> _TEXT SEGMENT_
╭──

One of the major sticking points in the contract negotiations is how (and how much) BCBC reimburses hospitals for procedures. Piedmont’s website says it “will not agree to anything with Anthem Blue Cross that does not fairly compensate and recognize how integral physicians are to [their] mission.” As health insurance expert (and friend of mine) Tim Faust pointed out on Twitter, Piedmont likely shares some of the blame here, as hospital groups have pressured prices upwards for years—and though for-profit hospitals are much worse on this, non-profit hospitals like Piedmont are hardly saints when it comes to pricing. But according to Piedmont, BCBS had offered a zero percent increase in physician payments over three years, which wouldn’t be in line with inflation or the rising cost of living.

╰──

> _RECORD EXCERPTS_
╭──

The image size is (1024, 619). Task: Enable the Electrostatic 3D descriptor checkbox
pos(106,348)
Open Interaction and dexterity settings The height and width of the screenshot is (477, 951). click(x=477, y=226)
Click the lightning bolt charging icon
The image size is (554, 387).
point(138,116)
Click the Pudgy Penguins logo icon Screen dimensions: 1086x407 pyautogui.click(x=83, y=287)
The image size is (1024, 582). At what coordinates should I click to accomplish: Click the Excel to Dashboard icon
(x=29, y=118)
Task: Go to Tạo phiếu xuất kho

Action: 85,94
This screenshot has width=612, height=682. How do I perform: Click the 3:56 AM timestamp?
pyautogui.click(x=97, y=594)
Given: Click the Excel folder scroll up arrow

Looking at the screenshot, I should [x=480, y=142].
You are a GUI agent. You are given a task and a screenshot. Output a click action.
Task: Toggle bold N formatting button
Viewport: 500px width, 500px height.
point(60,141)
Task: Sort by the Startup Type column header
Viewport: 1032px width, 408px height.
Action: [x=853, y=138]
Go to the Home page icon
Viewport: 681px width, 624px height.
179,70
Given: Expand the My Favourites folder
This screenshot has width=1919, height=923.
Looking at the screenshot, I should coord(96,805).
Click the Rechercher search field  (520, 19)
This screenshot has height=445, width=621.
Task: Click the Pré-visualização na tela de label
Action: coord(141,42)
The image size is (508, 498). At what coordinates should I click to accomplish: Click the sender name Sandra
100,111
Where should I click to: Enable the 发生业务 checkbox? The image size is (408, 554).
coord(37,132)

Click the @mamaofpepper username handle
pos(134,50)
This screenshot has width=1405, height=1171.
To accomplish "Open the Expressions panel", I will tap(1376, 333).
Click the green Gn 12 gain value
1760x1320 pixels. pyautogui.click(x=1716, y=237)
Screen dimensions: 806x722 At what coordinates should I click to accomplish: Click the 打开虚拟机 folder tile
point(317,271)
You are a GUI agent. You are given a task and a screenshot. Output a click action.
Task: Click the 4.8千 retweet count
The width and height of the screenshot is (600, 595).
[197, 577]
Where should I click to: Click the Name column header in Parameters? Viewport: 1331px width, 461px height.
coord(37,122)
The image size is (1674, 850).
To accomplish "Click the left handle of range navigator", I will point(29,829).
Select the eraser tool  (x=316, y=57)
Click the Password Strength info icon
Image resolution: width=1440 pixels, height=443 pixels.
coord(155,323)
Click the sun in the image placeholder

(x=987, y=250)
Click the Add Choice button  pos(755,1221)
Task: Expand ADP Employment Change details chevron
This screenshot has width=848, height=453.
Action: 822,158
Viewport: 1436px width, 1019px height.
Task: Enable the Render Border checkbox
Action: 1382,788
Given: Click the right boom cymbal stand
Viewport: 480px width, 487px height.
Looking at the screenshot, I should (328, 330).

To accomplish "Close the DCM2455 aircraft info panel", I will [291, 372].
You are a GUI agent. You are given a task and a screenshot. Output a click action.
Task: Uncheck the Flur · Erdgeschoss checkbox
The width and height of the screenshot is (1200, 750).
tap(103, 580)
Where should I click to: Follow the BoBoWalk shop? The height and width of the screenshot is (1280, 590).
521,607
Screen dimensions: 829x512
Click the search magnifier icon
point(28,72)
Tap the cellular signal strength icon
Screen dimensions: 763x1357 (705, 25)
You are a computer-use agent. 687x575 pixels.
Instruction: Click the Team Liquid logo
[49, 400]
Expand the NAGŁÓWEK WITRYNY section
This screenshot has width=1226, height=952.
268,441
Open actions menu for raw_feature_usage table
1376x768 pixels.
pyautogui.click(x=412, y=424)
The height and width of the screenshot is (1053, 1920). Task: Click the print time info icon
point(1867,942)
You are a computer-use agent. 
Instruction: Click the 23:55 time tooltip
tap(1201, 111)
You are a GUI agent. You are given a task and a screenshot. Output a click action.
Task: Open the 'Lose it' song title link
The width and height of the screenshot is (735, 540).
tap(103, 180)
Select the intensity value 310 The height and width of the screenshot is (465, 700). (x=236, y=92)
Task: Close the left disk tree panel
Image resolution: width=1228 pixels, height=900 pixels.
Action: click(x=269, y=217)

╰──

> _TASK SET_
a: Answer each question from the passage about the Piedmont contract dispute.
(i) Who pointed out on Twitter that Piedmont likely shares some of the blame?
(ii) According to Piedmont, what increase in physician payments had been offered, and over how many years?
(iii) Which hospitals does the passage call much worse on pricing?
b: List every proper name of a person, organization or platform that the passage about the Piedmont contract dispute writes out in full, leaving out abbreviations.
c: Translate this sentence from the passage about the Piedmont contract dispute into Spanish: "Piedmont’s website says it “will not agree to anything with Anthem Blue Cross that does not fairly compensate and recognize how integral physicians are to [their] mission.”"
Rely solely on the passage about the Piedmont contract dispute.

> _RESULTS OF THE TASKS_
a:
(i) Tim Faust, a health insurance expert.
(ii) A zero percent increase, over three years.
(iii) For-profit hospitals.

b: Piedmont, Anthem Blue Cross, Tim Faust, Twitter

c: El sitio web de Piedmont dice que «no aceptará nada con Anthem Blue Cross que no compense de manera justa y no reconozca lo esenciales que son los médicos para [su] misión».